--- INFORMATION SHOWN ---

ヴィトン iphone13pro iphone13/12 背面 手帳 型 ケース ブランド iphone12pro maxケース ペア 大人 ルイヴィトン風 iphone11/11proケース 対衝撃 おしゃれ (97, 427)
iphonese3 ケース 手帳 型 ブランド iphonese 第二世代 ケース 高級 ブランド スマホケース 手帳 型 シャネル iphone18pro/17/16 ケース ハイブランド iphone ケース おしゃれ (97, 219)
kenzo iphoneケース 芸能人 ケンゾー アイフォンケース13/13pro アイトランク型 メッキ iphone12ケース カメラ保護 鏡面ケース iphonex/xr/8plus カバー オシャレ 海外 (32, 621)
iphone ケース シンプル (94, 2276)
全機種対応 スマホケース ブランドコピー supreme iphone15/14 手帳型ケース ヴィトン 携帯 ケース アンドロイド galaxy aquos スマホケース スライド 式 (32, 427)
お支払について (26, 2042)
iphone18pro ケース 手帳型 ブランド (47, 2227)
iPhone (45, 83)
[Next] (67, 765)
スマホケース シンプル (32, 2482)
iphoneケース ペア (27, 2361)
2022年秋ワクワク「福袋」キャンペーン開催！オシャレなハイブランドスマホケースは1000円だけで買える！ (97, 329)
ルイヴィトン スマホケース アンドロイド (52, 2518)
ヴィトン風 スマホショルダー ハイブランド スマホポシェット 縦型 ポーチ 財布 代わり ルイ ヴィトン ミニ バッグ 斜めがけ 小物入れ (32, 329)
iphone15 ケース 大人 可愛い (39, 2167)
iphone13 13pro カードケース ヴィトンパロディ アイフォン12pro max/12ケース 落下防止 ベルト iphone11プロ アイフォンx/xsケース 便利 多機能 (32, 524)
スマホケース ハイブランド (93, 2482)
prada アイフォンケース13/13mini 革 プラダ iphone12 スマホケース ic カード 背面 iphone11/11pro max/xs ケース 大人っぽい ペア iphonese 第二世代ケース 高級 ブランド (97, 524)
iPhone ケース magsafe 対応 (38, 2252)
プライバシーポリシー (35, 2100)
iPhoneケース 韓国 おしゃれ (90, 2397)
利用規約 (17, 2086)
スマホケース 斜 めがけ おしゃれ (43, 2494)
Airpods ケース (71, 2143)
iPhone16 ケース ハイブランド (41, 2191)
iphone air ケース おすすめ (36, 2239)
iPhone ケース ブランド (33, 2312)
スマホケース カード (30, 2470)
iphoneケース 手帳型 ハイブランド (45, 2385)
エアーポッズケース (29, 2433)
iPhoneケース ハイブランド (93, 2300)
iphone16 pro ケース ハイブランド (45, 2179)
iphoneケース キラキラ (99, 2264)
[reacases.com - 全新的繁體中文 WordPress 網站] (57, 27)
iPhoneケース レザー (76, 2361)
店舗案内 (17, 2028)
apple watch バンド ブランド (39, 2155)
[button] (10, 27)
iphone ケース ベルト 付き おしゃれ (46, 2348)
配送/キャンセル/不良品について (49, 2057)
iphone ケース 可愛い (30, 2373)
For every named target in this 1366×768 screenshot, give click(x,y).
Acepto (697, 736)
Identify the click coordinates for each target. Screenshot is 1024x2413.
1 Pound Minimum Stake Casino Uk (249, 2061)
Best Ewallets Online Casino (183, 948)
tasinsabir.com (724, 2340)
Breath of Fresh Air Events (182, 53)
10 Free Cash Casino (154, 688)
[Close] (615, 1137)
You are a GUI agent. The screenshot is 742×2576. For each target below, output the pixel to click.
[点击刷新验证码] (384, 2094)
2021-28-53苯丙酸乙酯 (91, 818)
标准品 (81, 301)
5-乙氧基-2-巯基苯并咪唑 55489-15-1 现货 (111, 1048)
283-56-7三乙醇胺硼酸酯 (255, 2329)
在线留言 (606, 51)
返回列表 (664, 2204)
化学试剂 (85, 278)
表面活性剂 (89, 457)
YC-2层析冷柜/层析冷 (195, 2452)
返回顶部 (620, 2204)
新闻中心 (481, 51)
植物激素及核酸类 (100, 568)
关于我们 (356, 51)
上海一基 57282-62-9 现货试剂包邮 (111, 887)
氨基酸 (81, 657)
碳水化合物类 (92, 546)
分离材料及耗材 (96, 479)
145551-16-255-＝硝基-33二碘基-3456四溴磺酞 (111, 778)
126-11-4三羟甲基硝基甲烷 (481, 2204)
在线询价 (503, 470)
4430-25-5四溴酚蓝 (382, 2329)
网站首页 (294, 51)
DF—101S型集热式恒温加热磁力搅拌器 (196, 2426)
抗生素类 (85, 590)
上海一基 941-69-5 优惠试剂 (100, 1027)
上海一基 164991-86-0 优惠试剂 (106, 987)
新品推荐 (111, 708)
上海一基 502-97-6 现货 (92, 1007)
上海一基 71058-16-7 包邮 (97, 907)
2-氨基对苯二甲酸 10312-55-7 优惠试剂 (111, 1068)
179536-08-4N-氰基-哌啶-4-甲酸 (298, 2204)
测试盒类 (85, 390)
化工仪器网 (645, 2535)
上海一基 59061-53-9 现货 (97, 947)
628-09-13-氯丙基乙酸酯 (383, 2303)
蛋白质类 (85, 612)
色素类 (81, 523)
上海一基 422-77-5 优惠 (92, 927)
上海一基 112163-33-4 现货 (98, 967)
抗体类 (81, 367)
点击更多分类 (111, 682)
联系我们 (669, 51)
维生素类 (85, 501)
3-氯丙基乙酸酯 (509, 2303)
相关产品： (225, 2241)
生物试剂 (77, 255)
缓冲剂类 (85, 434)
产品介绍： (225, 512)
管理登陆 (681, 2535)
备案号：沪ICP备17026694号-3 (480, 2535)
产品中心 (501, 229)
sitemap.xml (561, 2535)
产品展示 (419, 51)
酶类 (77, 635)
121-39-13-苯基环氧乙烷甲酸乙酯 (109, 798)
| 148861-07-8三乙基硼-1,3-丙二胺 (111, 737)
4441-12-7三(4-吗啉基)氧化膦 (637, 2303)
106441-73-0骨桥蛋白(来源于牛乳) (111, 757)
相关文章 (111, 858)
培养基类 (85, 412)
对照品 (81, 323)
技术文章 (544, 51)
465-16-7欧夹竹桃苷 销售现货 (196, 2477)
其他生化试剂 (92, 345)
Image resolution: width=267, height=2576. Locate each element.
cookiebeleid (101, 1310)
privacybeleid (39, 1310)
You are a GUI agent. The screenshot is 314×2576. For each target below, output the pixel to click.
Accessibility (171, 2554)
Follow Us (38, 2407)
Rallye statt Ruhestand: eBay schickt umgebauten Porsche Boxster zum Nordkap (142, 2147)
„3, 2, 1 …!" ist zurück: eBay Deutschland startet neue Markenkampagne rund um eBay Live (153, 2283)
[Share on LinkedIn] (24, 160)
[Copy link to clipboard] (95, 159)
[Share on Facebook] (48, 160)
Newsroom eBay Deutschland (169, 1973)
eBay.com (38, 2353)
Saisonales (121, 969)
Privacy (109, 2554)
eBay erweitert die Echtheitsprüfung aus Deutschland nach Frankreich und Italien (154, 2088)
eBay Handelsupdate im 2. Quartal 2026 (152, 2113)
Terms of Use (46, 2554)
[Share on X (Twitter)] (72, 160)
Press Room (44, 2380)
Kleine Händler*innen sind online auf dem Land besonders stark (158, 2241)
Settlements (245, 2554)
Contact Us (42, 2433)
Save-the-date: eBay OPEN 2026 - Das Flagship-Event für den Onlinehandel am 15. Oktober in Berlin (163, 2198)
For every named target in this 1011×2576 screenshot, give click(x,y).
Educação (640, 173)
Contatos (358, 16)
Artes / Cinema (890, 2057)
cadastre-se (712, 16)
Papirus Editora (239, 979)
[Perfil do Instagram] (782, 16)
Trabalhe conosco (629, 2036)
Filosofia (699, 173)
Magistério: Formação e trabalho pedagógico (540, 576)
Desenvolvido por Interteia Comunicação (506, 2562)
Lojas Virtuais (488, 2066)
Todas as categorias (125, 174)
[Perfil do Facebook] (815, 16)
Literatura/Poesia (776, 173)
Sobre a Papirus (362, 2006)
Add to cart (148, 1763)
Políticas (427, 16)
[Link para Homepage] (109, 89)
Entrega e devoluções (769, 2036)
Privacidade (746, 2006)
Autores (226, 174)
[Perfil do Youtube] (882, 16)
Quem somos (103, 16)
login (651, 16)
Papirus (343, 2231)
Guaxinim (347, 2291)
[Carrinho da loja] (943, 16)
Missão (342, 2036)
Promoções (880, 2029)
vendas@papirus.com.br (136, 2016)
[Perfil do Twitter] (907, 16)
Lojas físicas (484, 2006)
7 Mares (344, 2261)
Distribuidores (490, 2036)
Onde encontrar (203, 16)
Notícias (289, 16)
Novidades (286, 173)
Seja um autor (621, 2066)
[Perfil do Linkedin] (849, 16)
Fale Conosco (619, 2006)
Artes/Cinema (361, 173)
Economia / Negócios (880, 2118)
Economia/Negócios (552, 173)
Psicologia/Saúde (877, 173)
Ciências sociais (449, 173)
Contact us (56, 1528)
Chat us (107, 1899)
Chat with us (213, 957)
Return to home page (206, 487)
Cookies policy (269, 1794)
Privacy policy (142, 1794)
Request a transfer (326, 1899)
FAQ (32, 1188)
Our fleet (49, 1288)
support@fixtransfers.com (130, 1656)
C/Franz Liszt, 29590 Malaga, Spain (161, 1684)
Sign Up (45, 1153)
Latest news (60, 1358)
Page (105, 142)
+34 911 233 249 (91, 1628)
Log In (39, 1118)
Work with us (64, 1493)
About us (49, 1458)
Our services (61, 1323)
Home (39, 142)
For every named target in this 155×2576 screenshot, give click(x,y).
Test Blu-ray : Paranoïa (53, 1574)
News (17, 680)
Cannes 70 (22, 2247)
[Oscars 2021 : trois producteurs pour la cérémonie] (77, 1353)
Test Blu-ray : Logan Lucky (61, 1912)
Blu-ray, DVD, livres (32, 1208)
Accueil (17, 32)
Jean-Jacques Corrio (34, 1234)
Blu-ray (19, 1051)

---

### PROBLEM TO WORK ON
Please write out, exactly as they appear above, only the lines in the stretch from the line with "[Share on X (Twitter)] (72, 160)" through the line with "[Perfil do Facebook] (815, 16)".

### ANSWER TO THIS PROBLEM
[Share on X (Twitter)] (72, 160)
Press Room (44, 2380)
Kleine Händler*innen sind online auf dem Land besonders stark (158, 2241)
Settlements (245, 2554)
Contact Us (42, 2433)
Save-the-date: eBay OPEN 2026 - Das Flagship-Event für den Onlinehandel am 15. Oktober in Berlin (163, 2198)
For every named target in this 1011×2576 screenshot, give click(x,y).
Educação (640, 173)
Contatos (358, 16)
Artes / Cinema (890, 2057)
cadastre-se (712, 16)
Papirus Editora (239, 979)
[Perfil do Instagram] (782, 16)
Trabalhe conosco (629, 2036)
Filosofia (699, 173)
Magistério: Formação e trabalho pedagógico (540, 576)
Desenvolvido por Interteia Comunicação (506, 2562)
Lojas Virtuais (488, 2066)
Todas as categorias (125, 174)
[Perfil do Facebook] (815, 16)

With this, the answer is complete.